Day 2 of CTU strike will bring educators, allies to City Hall at 1:30 pm

Some movement at bargaining table Thursday, but no agreement on special ed needs, classroom overcrowding, salary floor for low-wage teaching assistants, staffing shortages.

CHICAGO—Educators and frontline staff will hit the picket lines for a second day today, as rank and file union members attempt to bargain a fair contract for 25,000 CTU teachers, clinicians, teaching assistants and support staff. While some progress was made at the bargaining table Thursday, the union and CPS ramain far apart on efforts to reign in exploding class sizes and find a path to remedying dire shortages of school nurses, social workers, special education teachers and other critical staff.

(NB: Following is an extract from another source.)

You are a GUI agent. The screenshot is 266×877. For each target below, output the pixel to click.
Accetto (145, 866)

Late this afternoon, CPS refused to discuss a proposal on special education needs with the expert special education teachers and clinicians at the table who had crafted the proposal, because not every CTU officer was present. The CTU’s 40+ member rank and file bargaining team must sign off on any tentative agreement to be sent to members for approval.

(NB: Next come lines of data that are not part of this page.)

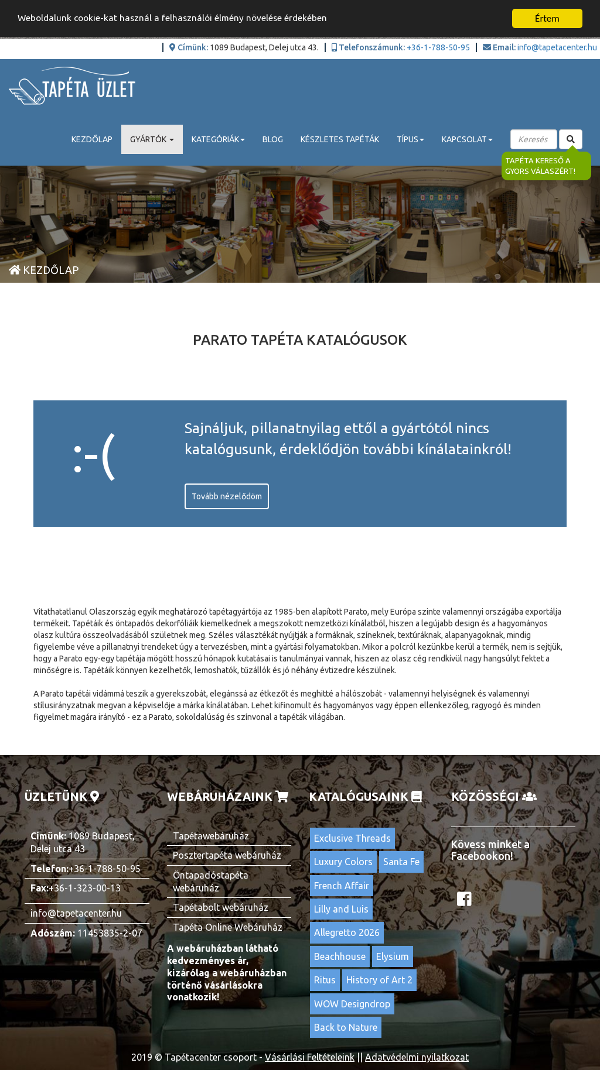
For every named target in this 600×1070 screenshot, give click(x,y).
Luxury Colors (343, 861)
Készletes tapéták (340, 139)
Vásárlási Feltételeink (309, 1057)
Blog (272, 139)
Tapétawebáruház (211, 836)
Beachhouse (340, 956)
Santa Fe (401, 861)
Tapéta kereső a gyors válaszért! (541, 166)
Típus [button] (410, 139)
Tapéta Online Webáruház (227, 927)
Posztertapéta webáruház (227, 855)
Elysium (392, 956)
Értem (547, 18)
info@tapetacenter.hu (557, 47)
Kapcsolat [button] (467, 139)
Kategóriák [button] (218, 139)
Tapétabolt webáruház (220, 907)
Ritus (325, 980)
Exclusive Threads (352, 838)
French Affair (341, 885)
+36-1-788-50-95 (438, 47)
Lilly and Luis (341, 909)
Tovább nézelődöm (227, 496)
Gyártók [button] (152, 139)
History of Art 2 (379, 980)
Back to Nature (345, 1027)
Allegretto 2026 (347, 932)
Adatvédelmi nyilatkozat (417, 1057)
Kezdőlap (91, 139)
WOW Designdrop (352, 1004)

Today’s schedule: Thursday, Oct. 17

 

  • 1:30 p.m.: Mass rally and march, City Hall, 121 N. LaSalle St. with CTU rank and file, grassroots community groups, CTU officers, elected officials, allies.

Fast facts:

  • The State’s new equity-based school funding formula is sending a billion-plus additional dollars each year to CPS to reduce sizes of chronically overcrowded classes, support students in poverty and increase services to special education students and English language learners.
  • CPS passed the largest budget in its history this year: $7.7 billion. Yet CPS cut the amount of dollars it is spending in school communities this year.
  • Juarez High School in Pilsen, which enrolls over 1,300 overwhelmingly low-income Latinx students, saw its school budget cut this year by $840,000, costing the school nine teaching and staff positions.
  • CPS cut the budgets of more than 200 CPS schools by at least $100,000, and cut the budgets of more than 40 schools by more than half a million dollars for this school year.
  • CTU educators are fighting for better wages, smaller class sizes, adequate staffing, and educational justice for students and their families. They want the additional state revenue CPS receives to increase equity to go to school communities and student needs.
  • Almost half of CPS’ students are Latinx. Yet the district has acute shortages of ELL teachers—teachers for English language learners—and is severely short of bilingual social workers. Bilingual education services are chronically short of both educators and resources—a key issue at the bargaining table.
  • CPS is desperately short of school nurses, social workers, librarians, special education teachers, ELL teachers and more. CPS has staffing ratios three to five times higher than those recommended by national professional organizations and best practices. Fewer than 115 school nurses serve over 500 schools. Most schools have a nurse only one day a week.
  • One out of four schools has a librarian—and that number falls to barely one in ten for Black-majority schools. A decade ago, most schools had a librarian.
  • CPS is desperately short of social workers and special education teachers, even as CPS is under the oversight of a state monitor for shortchanging its diverse learners.
  • This year, more than 1,300 CPS classes are overcrowded under CPS’ own high class caps, up from more than a thousand overcrowded classrooms last year.
  • Almost 25% of elementary students attend overcrowded classes, with some kindergarten classes topping 40 students. Roughly 35% of high school students are enrolled in overcrowded classes; at schools like Simeon, virtually every core class is overcrowded, with math, social studies and world language classes topping 39 students.
  • The CTU’s school clerks and teaching assistants earn wages as low as $28,000/year—so low the children of two-thirds qualify for free and reduced lunch under federal poverty guidelines. Over 1,100 cannot afford to rent a two-bedroom apartment at prevailing rent rates in ANY zip code in the city. In year 5 of the mayor’s proposed contract, most of those workers would still be earning poverty wages. And in the last ten years, NO CTU member’s wages have kept pace with the inflation rate.
  • Candidate Lightfoot ran on a platform calling for equity and educational justice—including a nurse, a social worker and a librarian in every school—all proposals her negotiating team has rejected at the table. She also ran in support of an elected, representative school board—but moved to stall that legislation in the Illinois Senate after she was elected.
  • CPS has said it has budgeted to improve staffing shortages, but refuses to put those commitments in writing in an enforceable contract. The union wants those promises in writing, in an enforceable contract—the only way we have to hold CPS and the 5th floor to their promises.